Set down the final stretch of the data, from the line that holds "The image size is (609, 561)." through the last line, both included, with pictures left out.
DATA EXTRACT section start
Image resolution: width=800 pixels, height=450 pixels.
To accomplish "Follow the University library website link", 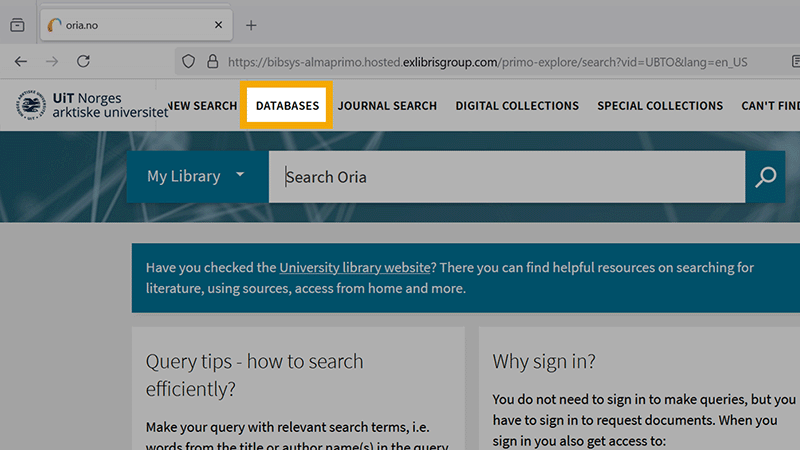I will [355, 268].
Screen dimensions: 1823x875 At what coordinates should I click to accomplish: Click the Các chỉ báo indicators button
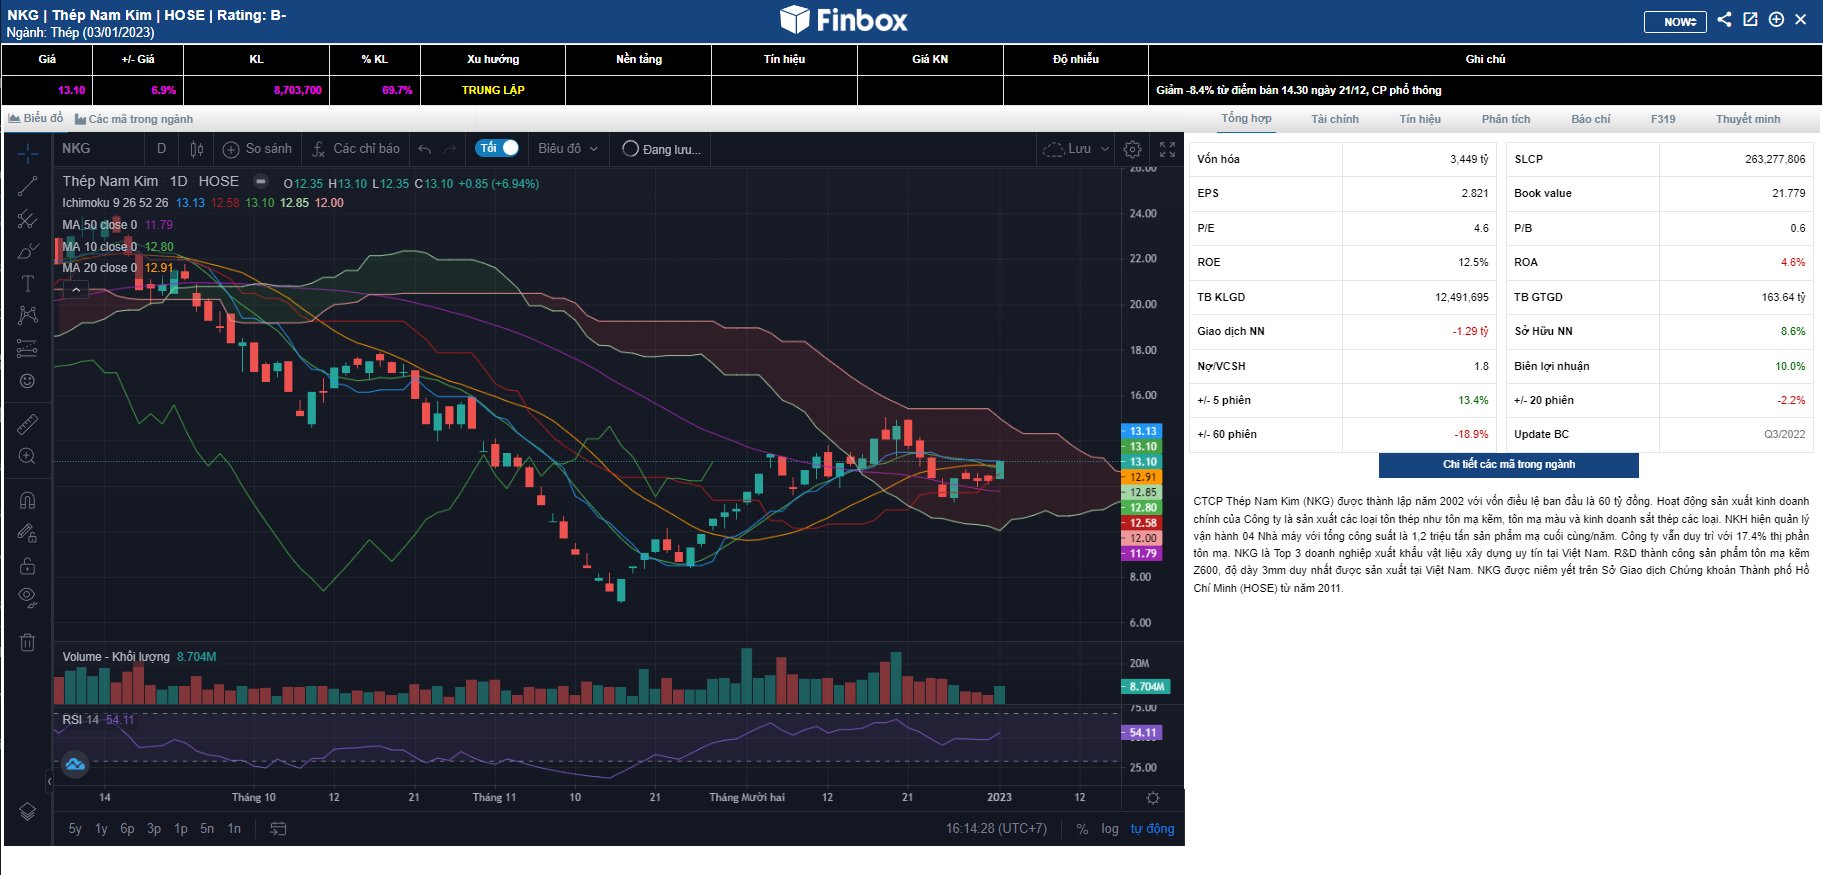click(355, 149)
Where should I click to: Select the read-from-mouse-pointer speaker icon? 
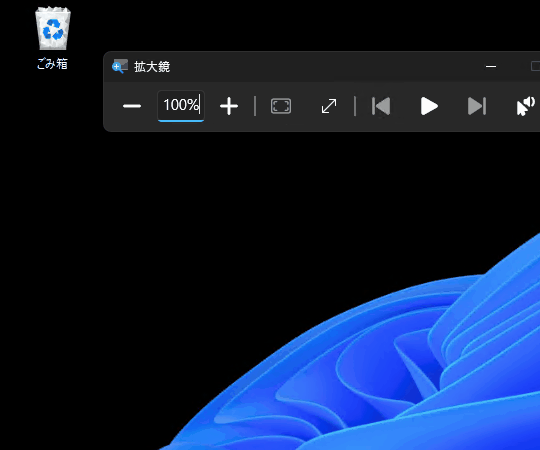526,106
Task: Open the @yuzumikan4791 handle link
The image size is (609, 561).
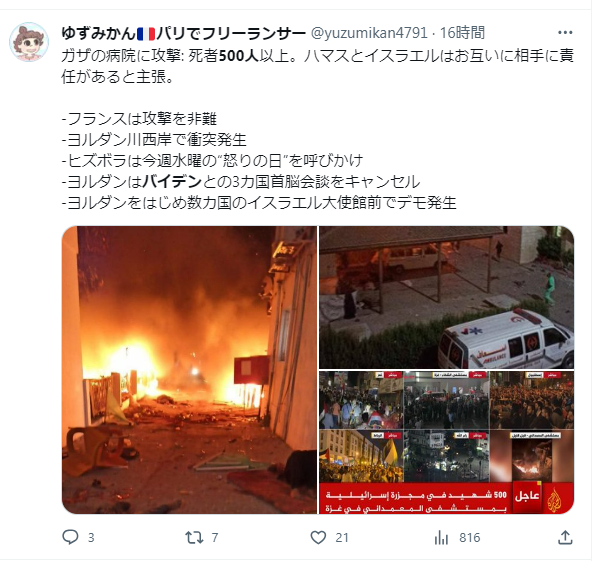Action: [x=369, y=33]
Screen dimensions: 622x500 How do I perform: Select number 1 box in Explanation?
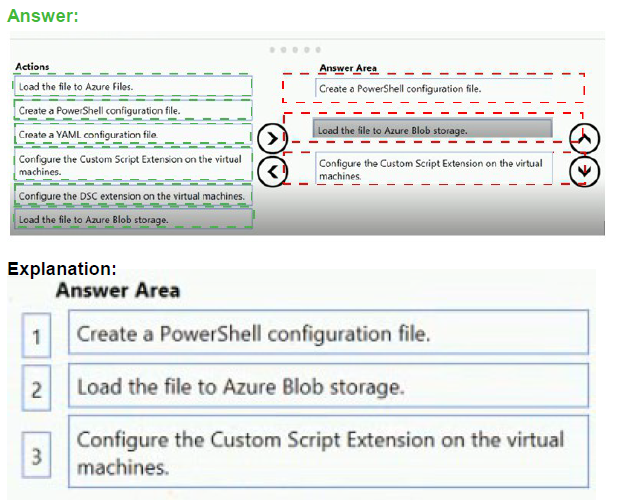point(36,334)
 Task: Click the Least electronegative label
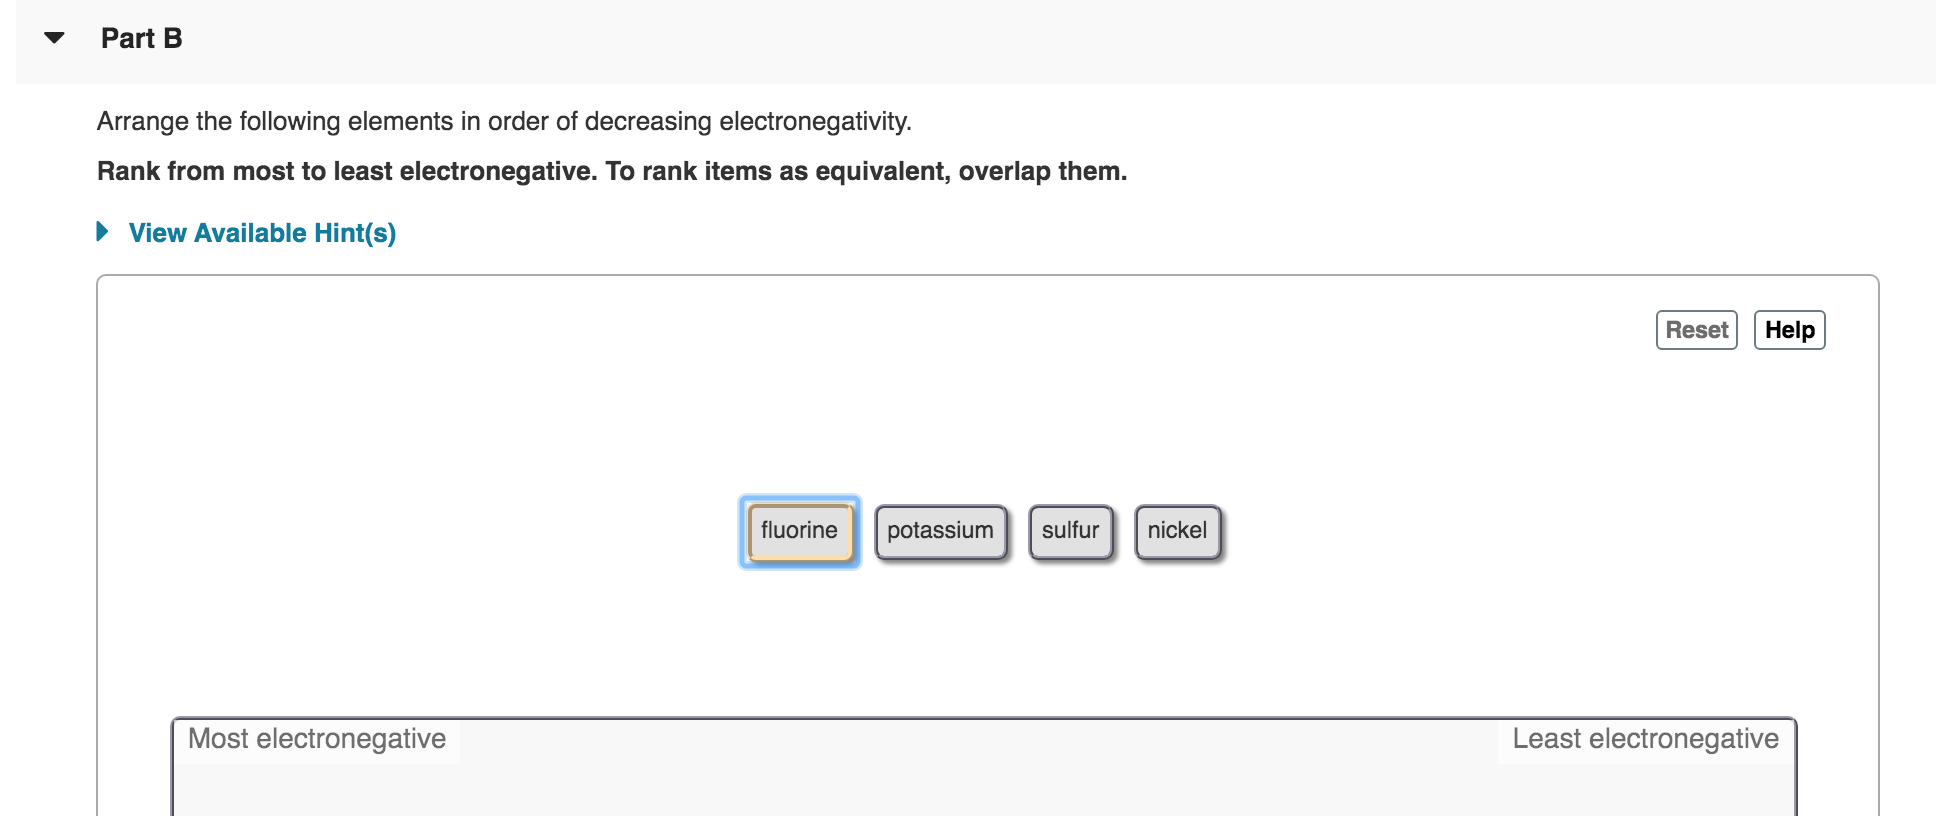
DATA EXTRACT section end
EXPECTED OUTPUT
The image size is (609, 561).
Action: [x=369, y=33]
Screen dimensions: 622x500 How do I perform: Select number 1 box in Explanation?
point(36,334)
 Task: Click the Least electronegative label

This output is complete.